フィギュアスケート男子で22年全日本選手権2位の島田高志郎(23=木下グループ)が、アイスダンスに挑戦することとなった。
9日に発表され、23年全日本ジュニア選手権女子2位の櫛田育良(いくら、17=木下アカデミー)とカップルを結成する。
アイスダンスに専念する島田は「私たちにしか出せない世界観、表現を求めて頑張りたいと思っています」と決意表明。シングルとの“二刀流”となる櫛田は「まだまだ未熟ですが、これからの成長を見守ってくださるとうれしいです」と意気込んだ。
初演技は8月末に開催予定の「フレンズ・オン・アイス」となる。
シニア男子、ジュニア女子で日本のトップ層に位置付けられてきた2人が、新種目での活躍を目指す。島田は愛媛県生まれの23歳。15歳でスイス・シャンペリーへと渡り、06年トリノ五輪(オリンピック)銀メダルのステファン・ランビエル氏に師事した。18年ジュニアグランプリ(GP)ファイナルで銅メダルを獲得し、シニア転向後もGPシリーズなどに出場を続けてきた。22年全日本選手権で宇野昌磨に次ぐ2位となり、初の表彰台。
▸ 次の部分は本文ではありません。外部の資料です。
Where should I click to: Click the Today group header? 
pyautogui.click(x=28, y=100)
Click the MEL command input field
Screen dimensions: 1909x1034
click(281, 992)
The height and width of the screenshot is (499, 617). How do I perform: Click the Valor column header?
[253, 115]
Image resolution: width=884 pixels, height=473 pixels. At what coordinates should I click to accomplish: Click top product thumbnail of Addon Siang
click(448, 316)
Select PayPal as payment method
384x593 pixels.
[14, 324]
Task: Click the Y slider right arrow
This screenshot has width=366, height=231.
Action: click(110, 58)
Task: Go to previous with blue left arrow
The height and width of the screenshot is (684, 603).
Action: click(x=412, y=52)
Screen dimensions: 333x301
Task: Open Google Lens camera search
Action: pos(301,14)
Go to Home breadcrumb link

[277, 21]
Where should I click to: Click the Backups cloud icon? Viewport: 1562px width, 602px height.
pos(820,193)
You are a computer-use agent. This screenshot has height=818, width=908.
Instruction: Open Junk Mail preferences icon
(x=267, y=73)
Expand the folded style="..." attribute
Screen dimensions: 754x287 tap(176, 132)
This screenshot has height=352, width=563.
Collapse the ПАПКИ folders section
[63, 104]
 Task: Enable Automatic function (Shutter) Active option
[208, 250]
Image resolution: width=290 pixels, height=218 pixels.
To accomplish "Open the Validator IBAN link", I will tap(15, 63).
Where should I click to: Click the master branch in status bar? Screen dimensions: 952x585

今季もGPフランス杯で2位に入り、初めてメダルをつかんだ。身長176センチと長身で、表現力を武器にアイスショーでも活躍してきた。
パートナーとなる櫛田は愛知県生まれの17歳。20年に京都・宇治市に設立された木下アカデミーに入った。ジュニアGPシリーズを転戦し、23年全日本ジュニア選手権で島田麻央に次ぐ2位。24年世界ジュニア選手権でも5位に入った。今季も全日本ジュニア選手権3位と表彰台に立った。過去にはペアにも挑戦。身長166センチと長い手足を生かした演技で魅了してきた。
2人1組で出場するアイスダンスにはジャンプがなく「氷上の社交ダンス」とも呼ばれる。五輪の日本勢最高位は06年トリノ大会での渡辺心、木戸章之組、18年平昌五輪での村元哉中、クリス・リード組の15位。20年からは男子で元世界王者の高橋大輔が挑戦して注目を集め、村元哉中との“かなだい”で、23年世界選手権11位と躍進した。
今季の全日本選手権は出場4組。初優勝を飾った愛称“うたまさ”の吉田唄菜、森田真沙也組(木下アカデミー)が、世界選手権初出場を果たした。
新たに櫛田、島田組が加わり、日本のカップル競技のさらなる発展が期待される。
◆島田高志郎(しまだ・こうしろう)2001年(平13)9月11日、愛媛県生まれ。15歳からスイス・シャンペリーが拠点。岡山・就実高を経て、早大人間科学部通信教育課程。22年全日本選手権は宇野昌磨に次ぐ2位。趣味は料理、美しい国や景色を見ること。
◆櫛田育良(くしだ・いくら)2007年(平19)10月29日、愛知県生まれ。20年に京都・宇治市に誕生した木下アカデミーへと拠点を移す。全日本ジュニア選手権は23年の2位が最高で、24年世界ジュニア選手権5位。愛知・中京大中京高(通信制)3年。趣味はダンス。